NCAA rules at the time prevented him from competing as a freshman. Sophomore year, still battling his sport, Baughman came in second in the NCAA. His junior year, he won the whole thing, earning a national title for the Sooners at 191 pounds. When he came in second his senior year, he felt a mixture of disappointment and relief -- disappointment because he lost a match he should have won, and relief because he was finally done with the sport that he'd never embraced.

"I was never interested in competing again," he says. "I was ready to quit." Instead, OU's coach, Tommy Evans, told him he couldn't go out a loser. He suggested the National Amateur Athletic Union Championships. Baughman balked: He wasn't keen on freestyle wrestling -- it was different enough from the collegiate style to be a difficult adjustment -- and he had barely tried Greco-Roman at all. Still, by then Baughman knew better than to argue with a coach. Besides, Evans pointed out, "Greco-Roman is a legal street fight -- and you've done plenty of those."

Baughman had just under two weeks to familiarize himself with the new styles. He finished second in freestyle at the national tournament, and won the Greco-Roman competition. His pride reinstated, he announced once again that he was done with the sport. "I was ready to retire from wrestling and get on with my life," he says.

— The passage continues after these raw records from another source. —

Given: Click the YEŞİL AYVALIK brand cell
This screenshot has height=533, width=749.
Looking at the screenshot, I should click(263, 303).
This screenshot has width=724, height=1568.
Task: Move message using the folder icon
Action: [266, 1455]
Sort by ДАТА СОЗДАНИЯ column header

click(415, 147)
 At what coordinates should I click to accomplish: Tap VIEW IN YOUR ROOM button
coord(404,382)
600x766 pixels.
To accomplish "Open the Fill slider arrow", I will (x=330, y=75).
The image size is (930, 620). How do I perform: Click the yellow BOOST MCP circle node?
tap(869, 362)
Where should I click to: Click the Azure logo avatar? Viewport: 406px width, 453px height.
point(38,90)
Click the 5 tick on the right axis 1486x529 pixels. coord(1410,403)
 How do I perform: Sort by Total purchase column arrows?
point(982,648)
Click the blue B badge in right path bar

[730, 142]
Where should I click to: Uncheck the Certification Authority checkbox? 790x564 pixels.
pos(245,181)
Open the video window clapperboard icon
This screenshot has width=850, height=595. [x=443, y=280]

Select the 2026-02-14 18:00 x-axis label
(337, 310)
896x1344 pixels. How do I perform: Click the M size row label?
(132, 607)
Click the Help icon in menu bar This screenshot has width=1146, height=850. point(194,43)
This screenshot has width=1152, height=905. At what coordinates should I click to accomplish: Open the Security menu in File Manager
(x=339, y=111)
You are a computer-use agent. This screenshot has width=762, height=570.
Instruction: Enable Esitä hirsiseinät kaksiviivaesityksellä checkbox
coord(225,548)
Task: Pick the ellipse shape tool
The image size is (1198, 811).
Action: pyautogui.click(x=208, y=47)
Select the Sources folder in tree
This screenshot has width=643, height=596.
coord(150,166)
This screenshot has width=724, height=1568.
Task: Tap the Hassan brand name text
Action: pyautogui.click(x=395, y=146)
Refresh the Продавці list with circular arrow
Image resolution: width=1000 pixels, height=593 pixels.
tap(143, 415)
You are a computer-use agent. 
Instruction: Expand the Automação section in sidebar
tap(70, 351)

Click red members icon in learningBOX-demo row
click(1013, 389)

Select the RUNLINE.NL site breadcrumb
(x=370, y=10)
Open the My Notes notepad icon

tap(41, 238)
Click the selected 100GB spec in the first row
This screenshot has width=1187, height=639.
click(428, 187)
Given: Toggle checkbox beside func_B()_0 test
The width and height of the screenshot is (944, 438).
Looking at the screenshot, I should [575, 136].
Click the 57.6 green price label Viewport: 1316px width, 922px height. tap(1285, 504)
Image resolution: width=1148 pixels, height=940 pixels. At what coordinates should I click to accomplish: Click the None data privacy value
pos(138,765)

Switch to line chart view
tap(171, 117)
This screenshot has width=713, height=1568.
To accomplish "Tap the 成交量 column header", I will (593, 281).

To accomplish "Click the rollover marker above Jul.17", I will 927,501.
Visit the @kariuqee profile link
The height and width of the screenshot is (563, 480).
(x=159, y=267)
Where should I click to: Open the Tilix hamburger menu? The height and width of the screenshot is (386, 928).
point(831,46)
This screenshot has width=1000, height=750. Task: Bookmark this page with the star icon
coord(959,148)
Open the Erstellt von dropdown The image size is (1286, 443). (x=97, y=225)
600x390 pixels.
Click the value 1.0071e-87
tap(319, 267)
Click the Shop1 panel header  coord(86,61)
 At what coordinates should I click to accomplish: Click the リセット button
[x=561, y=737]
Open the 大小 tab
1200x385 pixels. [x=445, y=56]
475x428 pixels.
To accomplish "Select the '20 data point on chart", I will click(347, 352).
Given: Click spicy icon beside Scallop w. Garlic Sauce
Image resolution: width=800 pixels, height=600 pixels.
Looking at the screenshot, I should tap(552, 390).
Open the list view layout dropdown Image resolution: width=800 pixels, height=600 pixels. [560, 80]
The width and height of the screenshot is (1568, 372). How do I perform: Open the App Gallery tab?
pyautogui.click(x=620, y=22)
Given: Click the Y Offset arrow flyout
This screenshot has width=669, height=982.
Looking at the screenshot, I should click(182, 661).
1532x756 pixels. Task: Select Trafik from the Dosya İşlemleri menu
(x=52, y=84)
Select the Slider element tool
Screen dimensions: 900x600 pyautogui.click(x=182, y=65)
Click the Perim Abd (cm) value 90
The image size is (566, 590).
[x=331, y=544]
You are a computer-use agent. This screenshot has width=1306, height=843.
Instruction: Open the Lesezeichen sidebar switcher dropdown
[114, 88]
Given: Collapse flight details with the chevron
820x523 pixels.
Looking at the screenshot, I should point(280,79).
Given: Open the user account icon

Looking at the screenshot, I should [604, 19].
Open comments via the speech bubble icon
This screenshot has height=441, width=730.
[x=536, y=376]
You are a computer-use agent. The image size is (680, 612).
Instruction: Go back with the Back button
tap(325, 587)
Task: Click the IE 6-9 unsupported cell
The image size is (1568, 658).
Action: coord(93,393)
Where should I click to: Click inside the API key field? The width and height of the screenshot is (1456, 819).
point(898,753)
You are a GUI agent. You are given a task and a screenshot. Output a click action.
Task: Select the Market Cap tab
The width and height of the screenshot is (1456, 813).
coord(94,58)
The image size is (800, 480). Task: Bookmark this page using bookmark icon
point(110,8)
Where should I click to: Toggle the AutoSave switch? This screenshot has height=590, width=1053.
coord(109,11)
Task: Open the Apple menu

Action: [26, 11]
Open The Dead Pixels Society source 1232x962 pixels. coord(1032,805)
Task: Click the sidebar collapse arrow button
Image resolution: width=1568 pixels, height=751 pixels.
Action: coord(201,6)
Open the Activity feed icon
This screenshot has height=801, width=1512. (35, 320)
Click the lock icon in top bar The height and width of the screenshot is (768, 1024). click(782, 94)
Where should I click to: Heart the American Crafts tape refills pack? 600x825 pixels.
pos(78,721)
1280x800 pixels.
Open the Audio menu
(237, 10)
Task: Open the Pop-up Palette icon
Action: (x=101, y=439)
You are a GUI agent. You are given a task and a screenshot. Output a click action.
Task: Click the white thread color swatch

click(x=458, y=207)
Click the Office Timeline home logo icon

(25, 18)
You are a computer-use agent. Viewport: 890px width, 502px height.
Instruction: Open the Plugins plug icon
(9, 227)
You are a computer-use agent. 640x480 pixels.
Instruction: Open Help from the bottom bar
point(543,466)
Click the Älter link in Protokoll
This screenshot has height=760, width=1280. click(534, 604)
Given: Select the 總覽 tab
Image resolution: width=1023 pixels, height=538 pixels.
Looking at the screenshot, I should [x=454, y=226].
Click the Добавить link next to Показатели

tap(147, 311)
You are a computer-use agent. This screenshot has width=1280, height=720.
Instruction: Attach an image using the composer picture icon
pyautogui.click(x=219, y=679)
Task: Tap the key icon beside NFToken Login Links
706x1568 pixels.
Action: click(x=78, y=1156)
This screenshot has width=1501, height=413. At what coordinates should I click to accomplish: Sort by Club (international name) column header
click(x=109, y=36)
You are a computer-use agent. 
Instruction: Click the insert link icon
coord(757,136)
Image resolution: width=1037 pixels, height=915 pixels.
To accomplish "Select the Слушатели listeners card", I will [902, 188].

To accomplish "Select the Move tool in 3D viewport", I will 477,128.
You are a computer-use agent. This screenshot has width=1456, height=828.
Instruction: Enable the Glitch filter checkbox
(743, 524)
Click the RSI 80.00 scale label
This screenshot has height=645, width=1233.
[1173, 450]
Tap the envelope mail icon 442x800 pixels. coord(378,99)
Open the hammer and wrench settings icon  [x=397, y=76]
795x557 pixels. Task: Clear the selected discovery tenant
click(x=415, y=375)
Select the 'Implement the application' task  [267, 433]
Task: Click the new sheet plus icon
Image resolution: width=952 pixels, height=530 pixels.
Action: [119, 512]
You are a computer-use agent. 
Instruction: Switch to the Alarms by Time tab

While at Oklahoma, Baughman had signed on with the ROTC -- not out of any great feeling of patriotism, but because he saw the military-training program as the path to an easy career. The plan was to finish ROTC, go to pilot school, do the four-year commitment and then fly jets. "It was a great job, and me and my family would get to fly for free," Baughman recalls thinking. "I grew up poor, and I wanted to travel, so I thought that was the ticket."

Although his victories at the AAU meant an automatic qualification for the 1963 World Championships, "I hadn't even remotely considered wrestling again," Baughman says. His Air Force commander suggested he do it anyway. It would be an easy way to kick off his commitment to Uncle Sam.

After the 1963 World Championships, of course, were the 1964 Olympics in Tokyo, and Baughman reluctantly agreed to stay on for the Games. After finishing eighth there, he returned to the States, finally ready to begin his military career and leave wrestling behind for good.

Once again, however, the sport refused to let him go. In the time since he'd graduated from college, Baughman's eyesight had deteriorated; he was denied admittance into flight school. At the urging of his superiors, who recognized that a champion wrestler brought recognition to the country and their branch of the military, Baughman grudgingly returned to what he knew. In 1965, he came in fifth in the World Championships. In 1967 he won the Pan American Games.

Finishing a disappointing fifth in Greco-Roman at the 1968 Olympic games, Baughman tried to get out of the sport again. "That was it for sure this time," he wrote later. "I never wanted to step on a mat again."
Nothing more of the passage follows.